Rank Watch item Cadence Why it matters What would be detected
1 Brazilian regulatory, Selic policy, and Oct 2026 election 1d Threads through three thesis variables at once — deposit cost via Selic path, unsecured-credit spreads via consumer-credit caps, and the effective tax rate via the JCP regime and the 40%→45% corporate-rate step-up BCB Copom decisions and forward guidance; election polling and credible populist consumer-credit proposals (interchange, personal-loan, interest-on-equity caps); progress on the BCB mandate-expansion bill; further FGTS or revolving-credit rule changes
2 Q2 / Q3 2026 credit-quality print and Brazilian sector NPL data 1d The single biggest update to whether Q1 2026's NIM compression (10.5%→9.5%) and NPL 15-90 spike (4.1%→5.0%) was seasonal mix or the leading edge of an unsecured-credit cycle the bears have called for two years Nu Q2 (est. Aug 13-14) and Q3 (est. mid-Nov) 6-K releases with NPL 15-90, NPL 90+, Stage 3 coverage, risk-adjusted NIM, cohort ROA on NuFormer vintages; BCB SCR monthly household credit statistics; IBGE unemployment prints; sell-side FY26 EPS revisions
3 Competitive deposit migration via Open Finance 1w Driver #1 of the long-term thesis. Deposit cost has held in an 88-91%-of-CDI band on a 2.2x scaling of the deposit base; any drift toward 92%+ as Mercado Pago Brazil, Inter, C6, and PicPay use Open Finance rails to lure balances breaks the funding moat Mercado Pago Brazil deposit-base disclosures crossing $10-20B; competitor deposit-pricing or primary-relationship campaigns; BCB Open Finance adoption statistics; any Nu disclosure of deposit cost above 92% of CDI on the supplemental release
4 Nubank N.A. (US) and Mexico operational milestones 1w The optionality the market currently prices at zero. A visible US product launch within the under-100-bps efficiency-drag cap validates the international compounding leg; a quiet capital injection without launch signals the US is a capital sink. Mexico has to clear ARPAC $15 with positive segment NI for the bull case to hold OCC supervisory actions; Nubank N.A. product launch announcements; executive moves involving Cristina Junqueira, Roberto Campos Neto, Brian Brooks, Kelley Morrell; Nu Mexico ARPAC, customer-count and segment disclosures; new Mexican competition from BBVA Mexico, Plata, Ualá, Revolut, Mercado Pago Mexico
5 Insider activity and disclosure-machinery changes 2w Founder-controlled FPI, ISAE 3000 limited assurance on the new Managerial P&L, $243M of FY25 capitalized intangibles, no insider open-market buy since IPO, Sequoia 13G cut 57% in May 2025. The machinery for catching aggressive judgment calls is running through fewer hands as the narrative pivots from "profitability delivered" to "AI + US charter" SEC 13G/A, 13D, Form 144, Form 4 filings on Vélez, Junqueira, Doug Leone/Sequoia; FY2025 20-F filing with FY2024/23 Managerial P&L re-presentation; auditor assurance language; new non-IFRS add-backs; related-party transactions involving Roberto Campos Neto

Why These Five

The report names three load-bearing thesis variables — through-cycle ROE on the unsecured book, deposit cost as a percentage of CDI through a Selic normalization, and whether Mexico/US optionality earns its capital — plus two governance failure modes that move independently.
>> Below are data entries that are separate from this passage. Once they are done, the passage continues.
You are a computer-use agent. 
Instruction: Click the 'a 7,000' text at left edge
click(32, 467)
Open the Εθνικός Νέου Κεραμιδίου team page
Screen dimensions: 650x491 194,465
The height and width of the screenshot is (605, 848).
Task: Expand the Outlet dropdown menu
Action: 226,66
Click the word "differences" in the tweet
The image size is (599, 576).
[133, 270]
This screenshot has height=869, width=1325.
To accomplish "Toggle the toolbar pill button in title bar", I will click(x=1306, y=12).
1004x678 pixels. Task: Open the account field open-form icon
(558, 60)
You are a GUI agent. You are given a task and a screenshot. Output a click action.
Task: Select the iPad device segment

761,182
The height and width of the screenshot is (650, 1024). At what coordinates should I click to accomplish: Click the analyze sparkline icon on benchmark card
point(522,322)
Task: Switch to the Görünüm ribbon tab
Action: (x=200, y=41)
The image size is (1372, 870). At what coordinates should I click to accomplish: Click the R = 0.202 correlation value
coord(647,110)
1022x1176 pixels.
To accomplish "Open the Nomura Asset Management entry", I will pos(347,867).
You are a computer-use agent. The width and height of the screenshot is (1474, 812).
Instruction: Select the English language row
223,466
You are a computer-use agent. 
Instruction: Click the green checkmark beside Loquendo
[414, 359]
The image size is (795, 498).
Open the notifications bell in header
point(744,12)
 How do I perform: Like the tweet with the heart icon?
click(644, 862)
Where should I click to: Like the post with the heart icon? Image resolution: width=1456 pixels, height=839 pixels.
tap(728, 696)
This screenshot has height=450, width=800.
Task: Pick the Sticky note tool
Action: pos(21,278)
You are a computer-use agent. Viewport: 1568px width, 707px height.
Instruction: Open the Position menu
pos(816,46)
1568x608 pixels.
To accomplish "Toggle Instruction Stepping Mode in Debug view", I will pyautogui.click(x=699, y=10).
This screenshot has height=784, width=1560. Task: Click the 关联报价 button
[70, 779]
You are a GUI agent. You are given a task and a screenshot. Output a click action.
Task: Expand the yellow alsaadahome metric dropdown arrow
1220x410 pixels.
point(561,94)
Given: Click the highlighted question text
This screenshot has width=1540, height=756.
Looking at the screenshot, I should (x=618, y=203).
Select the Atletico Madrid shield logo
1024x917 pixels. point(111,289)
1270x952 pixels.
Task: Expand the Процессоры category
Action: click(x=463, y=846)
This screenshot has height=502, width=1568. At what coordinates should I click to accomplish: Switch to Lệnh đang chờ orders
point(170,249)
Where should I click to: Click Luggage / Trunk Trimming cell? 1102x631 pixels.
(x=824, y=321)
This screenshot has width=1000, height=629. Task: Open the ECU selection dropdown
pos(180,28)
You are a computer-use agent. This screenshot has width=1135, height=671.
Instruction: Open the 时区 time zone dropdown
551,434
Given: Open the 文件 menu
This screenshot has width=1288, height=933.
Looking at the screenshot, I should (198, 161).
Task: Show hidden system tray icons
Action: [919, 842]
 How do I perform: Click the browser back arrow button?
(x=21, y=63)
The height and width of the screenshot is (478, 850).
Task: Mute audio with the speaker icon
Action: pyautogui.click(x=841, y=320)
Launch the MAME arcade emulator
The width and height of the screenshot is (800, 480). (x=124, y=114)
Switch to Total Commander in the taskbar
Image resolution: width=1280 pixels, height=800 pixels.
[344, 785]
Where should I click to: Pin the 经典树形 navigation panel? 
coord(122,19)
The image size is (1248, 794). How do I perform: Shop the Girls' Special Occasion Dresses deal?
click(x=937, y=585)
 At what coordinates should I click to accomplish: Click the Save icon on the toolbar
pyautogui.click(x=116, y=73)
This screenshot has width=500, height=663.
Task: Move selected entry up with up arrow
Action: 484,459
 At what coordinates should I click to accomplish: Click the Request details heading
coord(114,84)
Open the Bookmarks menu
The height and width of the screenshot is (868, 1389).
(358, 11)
Monitor 2 watches the credit-cycle variable in real time, Monitor 3 watches the funding moat as Selic begins to compress, Monitor 4 watches the optionality, and Monitor 5 watches the governance machinery. Monitor 1 sits upstream of three of those four — Brazilian regulatory and political outcomes drive Selic, the consumer-credit caps that hit the unsecured book, and the JCP and corporate-tax step-up that arbitrate FY26 EPS. The set is built to fire when a thesis variable actually changes, not when the next earnings date arrives.